On November 13, 2020, we consummated the IPO of 30,000,000 units at a price of $10.00 per unit, generating gross proceeds of $300.0 million. Simultaneously with the closing of the IPO, we consummated the sale of 5,334,334 Private Placement Warrants at a price of $1.50 per Private Placement Warrants in a private placement to the Sponsor, generating gross proceeds of $8.0 million.
Following the IPO, and the sale of the Private Placement Warrant, a total of $300.0 million was placed in the Trust Account. We incurred $17,063,769 in transaction costs, consisting of $6,000,000 of cash underwriting fees, $10,500,000 of deferred underwriting fees, and $563,769 of other offering costs.
In connection with the IPO, the underwriters were granted a 45-day option from the date of the prospectus to purchase up to 4,500,000 additional units to cover over-allotments, if any. On December 24, 2020, the over-allotment option expired without any exercise thereof.

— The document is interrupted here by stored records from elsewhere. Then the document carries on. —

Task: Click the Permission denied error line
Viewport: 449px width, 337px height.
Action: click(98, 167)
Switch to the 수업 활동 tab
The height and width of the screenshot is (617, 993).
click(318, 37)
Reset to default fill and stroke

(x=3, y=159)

We intend to use substantially all of the funds held in the Trust Account, including any amounts representing interest earned on the Trust Account (excluding deferred underwriting commissions) to complete our Business Combination. We may withdraw interest to pay our taxes. We estimate our annual franchise tax obligations, based on the number of shares of our common stock authorized and outstanding after the completion of the IPO, to be $200,000, which is the maximum amount of annual franchise taxes payable by us as a Delaware corporation per annum, which we may pay from funds from the IPO held outside of the Trust Account or from interest earned on the funds held in the Trust Account and released to us for this purpose. Our annual income tax obligations will depend on the amount of interest and other income earned on the amounts held in the Trust Account. We expect the interest earned on the amount in the Trust Account will be sufficient to pay our income taxes. To the extent that our equity or debt is used, in whole or in part, as consideration to complete our Business Combination, the remaining proceeds held in the Trust Account will be used as working capital to finance the operations of the target business or businesses, make other acquisitions and pursue our growth strategies.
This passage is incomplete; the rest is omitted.